Skip to main content

Spark Structured Streaming ordered write

· 8 min read
Lam Tran

Distributed message systems like Kafka are built for throughput and fault tolerance, not ordering. A Kafka topic splits data across multiple partitions — each partition maintains its own internal order, but there is no ordering guarantee across partitions. When Spark reads from multiple partitions in parallel, records arrive in the executor in arrival order, not event order. A transaction timestamped 10:00:03 sitting in a lagging partition will arrive after a transaction timestamped 10:00:47 from a faster one. From Spark's perspective, the later event came first.

This breaks any application where output correctness depends on sequence:

  • Transaction listings — rows must be displayed in the order they occurred. Out-of-order writes mean a user sees their payment history shuffled.
  • Running balance calculations — each row's balance is derived from all prior rows. A single late-arriving event invalidates every balance computed after it.

This post covers how to tackle this in Spark Structured Streaming using watermarking, stateful operations, and controlled write semantics.
--------------------
> _Request_:
Can you continue the post about ordered writes in Spark Structured Streaming, picking up after its final sentence? The material after this point comes from a different source.

> _Data excerpt_:
--------------------
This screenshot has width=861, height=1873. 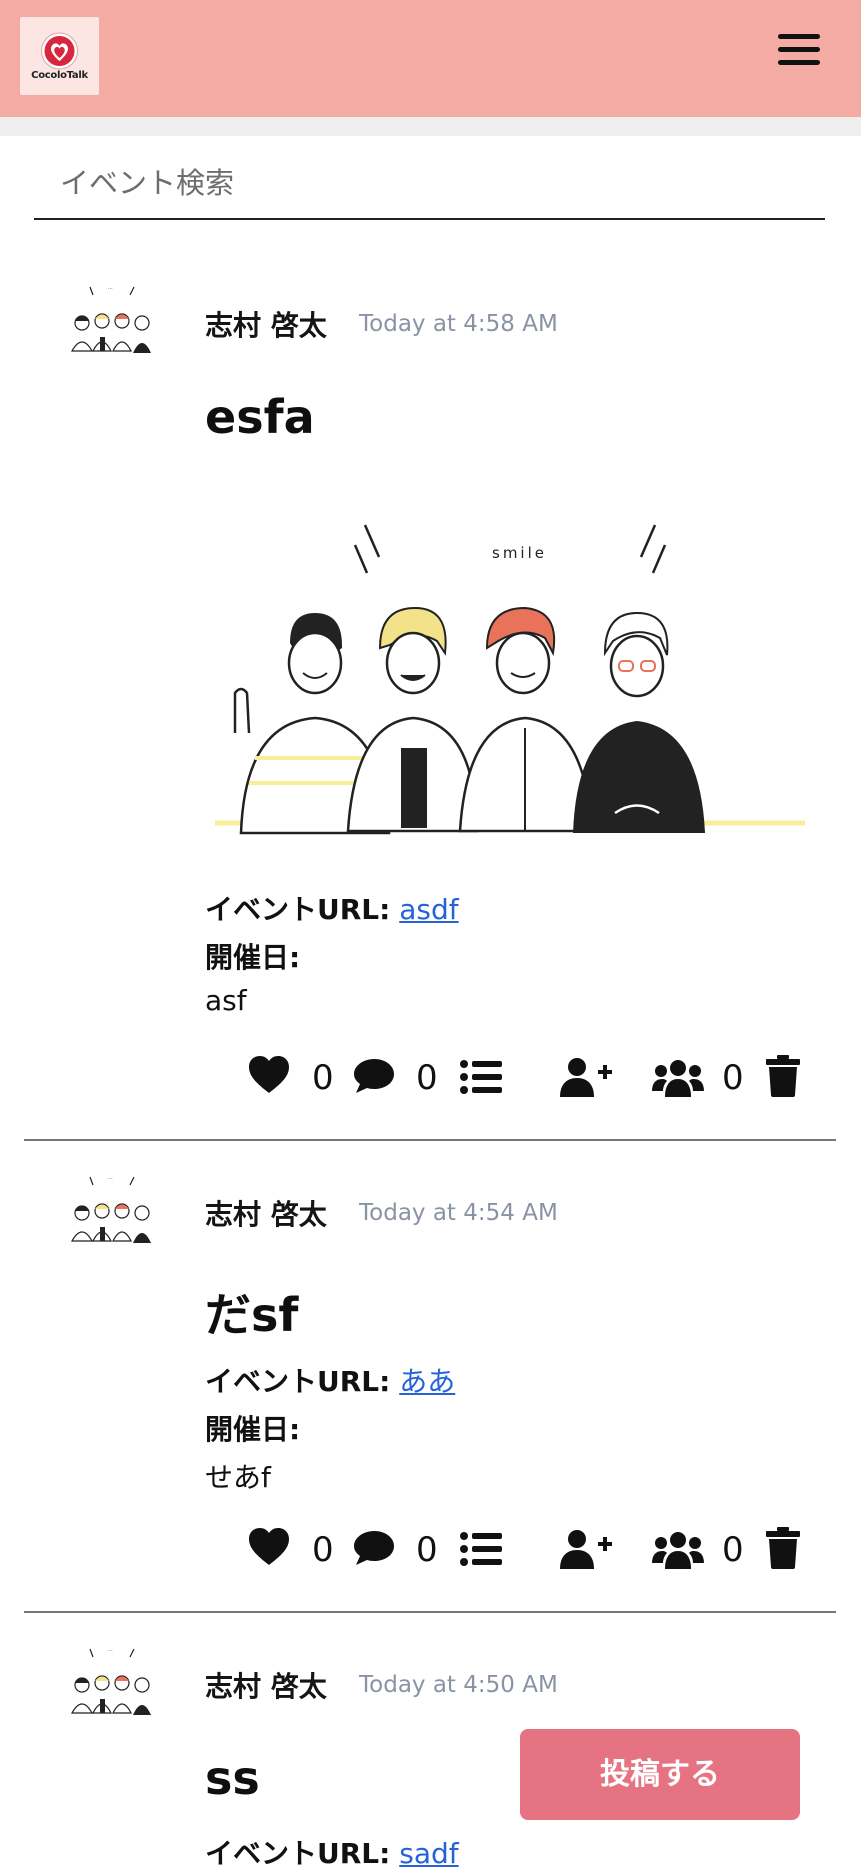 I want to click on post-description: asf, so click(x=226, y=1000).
--------------------
> _Answer area_:
banner image

Spark 4.0 introduces transformWithState operator for arbitrary stateful processing in Apache Spark, support for an umbrella of features such as object-oriented stateful processor definition, composite types, multiple separate state variables management, automatic TTL based eviction, timers,...

There are 2 types of time mode:

  • ProcessingTime: register timer based on current clock, if the clock exceeds timer, and timer expiry callback (handleExpiredTimer) can be executed
  • EventTime: timer expiry based on watermark on input stream, if the watermark exceeds timer, handleExpiredTimer will be executed

The idea for ordered write is to buffer input rows into a ListState, maintain a ValueState to store maximum event time seen so that we can reset timer accordingly, flush all rows into output stream when watermark advances past timer.

danger

State size is directly proportional to the watermark threshold — the wider the watermark, the more late events are buffered in state. Use this approach with caution: any event arriving later than the defined threshold will be silently dropped and is unrecoverable.

Below code example illustrates the idea with a PySpark Structured Streaming application that read a Delta table as input stream, passed the data to a customized stateful processor, write the buffered data into output Delta table.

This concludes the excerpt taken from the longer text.